Open Thoughts on: A Unifying Theory of Distance from Calibration

May 18, 2026

Recently I was hoping to quantify if my classifier has the appropriate amount of confidence in its prediction given the data. Ideally, I wanted to get a guarantee on the worst-case misscalibration it could have. I was surprised that there was not a lot of consesus on how to measure calibration historically.

Jarosław Błasiok et al. Błasiok, Jarosław, et al. “A unifying theory of distance from calibration.” Proceedings of the 55th Annual ACM Symposium on Theory of Computing. 2023. starts by demonstrating exactly why some of the existing metrics, like Expected Calibration Error (ECE) are flawed. I agree that in the finite-sample regime, it doesn’t seem possible to properly estimate ECE without relying on the discretization or binning of the output of our predictor \(f\). When reviewing the literature on this, I was indeed worried that the quality of the calibration score would end up depending quite a lot on the chosen binning strategy.

They also give a great example of a predictor that is perfectly calibrated under ECE but useless utility-wise and, more interesting, non-trivial predictors take an penalty in their calibration score. The authors convinced me that ECE is structurally flawed and hard to estimate, and I didn’t expect much from its heuristic variants up to this point. They continue by promising to create a rigorous setup to measure calibration, and then propose new algorithms and recover some of the existing ones, proving that they are proper.

First, they introduce the true distance to calibration, which measures the \(l_1\) distance between our classifier \(f\) and the closest perfectly calibrated predictor \(g\). Some initial thoughts here (which will probably be addressed by the time I finish the paper): Why \(l_1\) and not some divergence such as KL? The authors show in Lemma 4.4 that the set of consistent calibration measures is identical across all bounded \(l_p\) metrics because they are polynomially related. Thus, \(l_1\) is a robust and convenient choice, whereas KL divergence is not a true metric and can blow up to infinity. The idea of the “closest” calibrated predictor suggests there can be many perfectly calibrated predictors. Up until now, I hadn’t spent much time thinking about this, but I guess it makes a lot of sense. However, the most pressing question is: how can we know \(g\) in practice? (Otherwise, we would most likely just use it directly). The paper formalizes a separation between Sample Access (knowing the true underlying domain distribution) and Prediction-Only Access (just having the joint distribution of predictions and labels). The true distance to calibration requires Sample Access, which we almost never have in practice. And tehn, while this \(g\) is calibrated, does that say anything about its usefulness? How do we dodge the trap of the previous example? In other words, maybe we dont care about the distance to a calibrated-but-useless classifier.

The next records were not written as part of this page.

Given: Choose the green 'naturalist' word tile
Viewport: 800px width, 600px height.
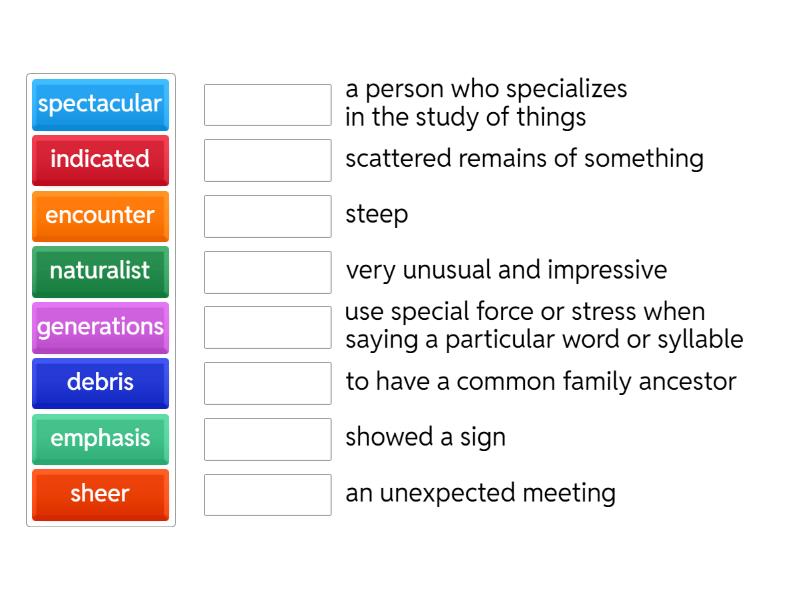Looking at the screenshot, I should coord(100,271).
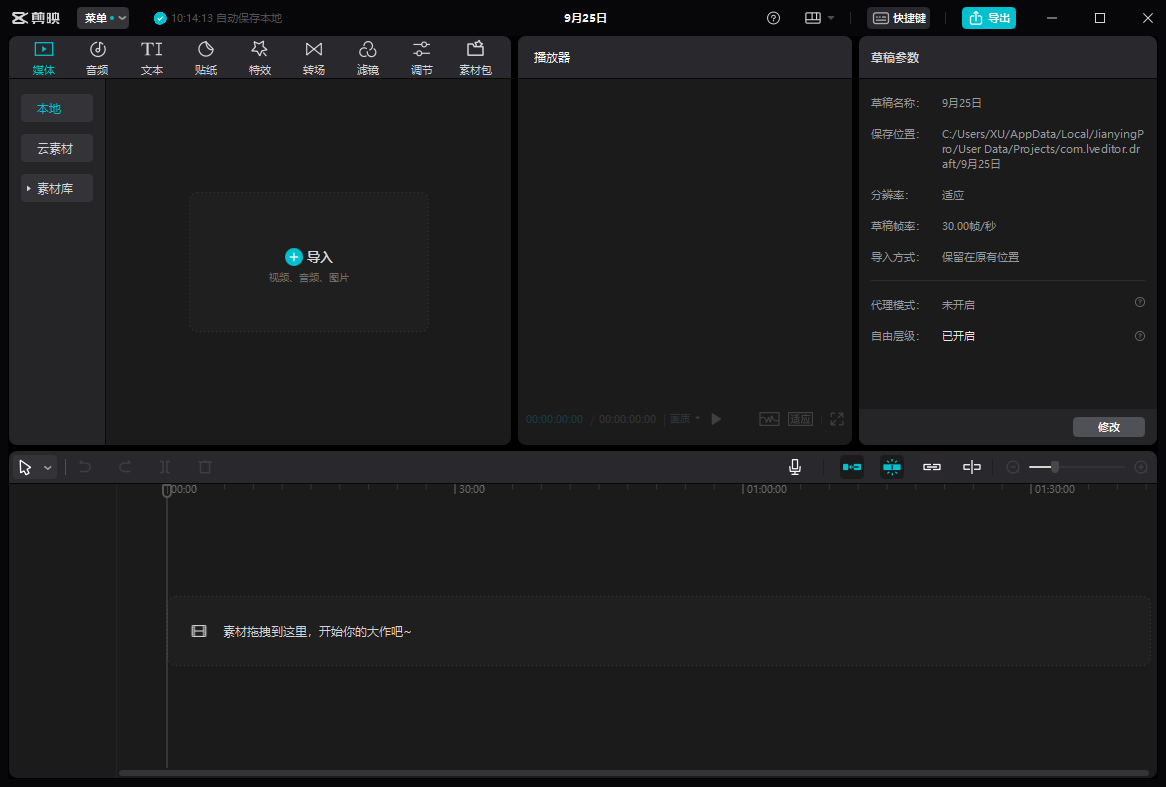Open the Stickers (贴纸) panel
This screenshot has height=787, width=1166.
(206, 58)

To address these estimation challenges, they propose a set of requirements for calibration proxy estimators: completeness (if the classifier is perfectly calibrated, the distance should be 0) and soundness (if it’s not, there is a positive distance). They proceed by discussing that a consistent calibration measure must be polynomially tied to quantities related to the true calibration distance.

I think this is a sensible way of defining it, as it allows you to introduce a way of comparing different “common-sense” estimators. My own nitpicking here is that it doesn’t necessarily give you a strict ordering between metrics in practice, but maybe that’s not strictly necessary. They prove an information-theoretic barrier here: under the Prediction-Only Access model, it is impossible to get an approximation better than quadratic to the true distance. With the formalism cleared up and a solid intuition for why the true distance is uncomputable directly, they seek to introduce computable quantities that are consistently related to it.

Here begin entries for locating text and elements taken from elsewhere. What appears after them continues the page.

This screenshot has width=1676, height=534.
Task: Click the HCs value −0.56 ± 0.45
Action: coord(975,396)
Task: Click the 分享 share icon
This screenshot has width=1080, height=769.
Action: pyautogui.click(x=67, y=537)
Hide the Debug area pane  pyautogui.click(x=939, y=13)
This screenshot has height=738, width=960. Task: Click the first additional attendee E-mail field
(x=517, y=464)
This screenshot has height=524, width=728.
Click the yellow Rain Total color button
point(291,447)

They first introduce the Interval Calibration estimator (intCE), which is essentially standard binned-ECE but with a penalty for a wide selection of bins. They show that this penalty introduces a proper, consistent quadratic approximation of the true distance to calibration.

A second approach is Smooth Calibration (smCE), which they show is equivalent (up to constant factors) to the minimal amount of changes required in our predictions to achieve perfect calibration. They (re?)introduce the idea of weighted calibration, where different partitions suffer some reweighting based on a function \(w\) drawn from a larger set of weighting functions \(W\). The calibration error is the maximum penalty assigned by any \(w\) in this family. For their smooth calibration technique, \(W\) is the family of all bounded 1-Lipschitz functions. It can actually be computed efficiently via a linear program with \(\mathcal{O}(n)\) variables in the number of datapoints.

Then they proceed to introduce another family \(W\), where \(W\) is in a Reproducing Kernel Hilbert Space (RKHS), defining the Kernel Calibration Error (kCE). They show that using a Laplace kernel introduces a valid, theoretically consistent calibration error that is also efficiently computable. They also show the the Gaussian kernel fails the requirements for a proper calibration metric.

This paper was a gem to read, as it cleanly introduces a methodology to measure the quantity of interest that I was initially going after, calibration. How I will end up using this to achieve my guarantee on the worst-case misscalibration is yet to be discovered.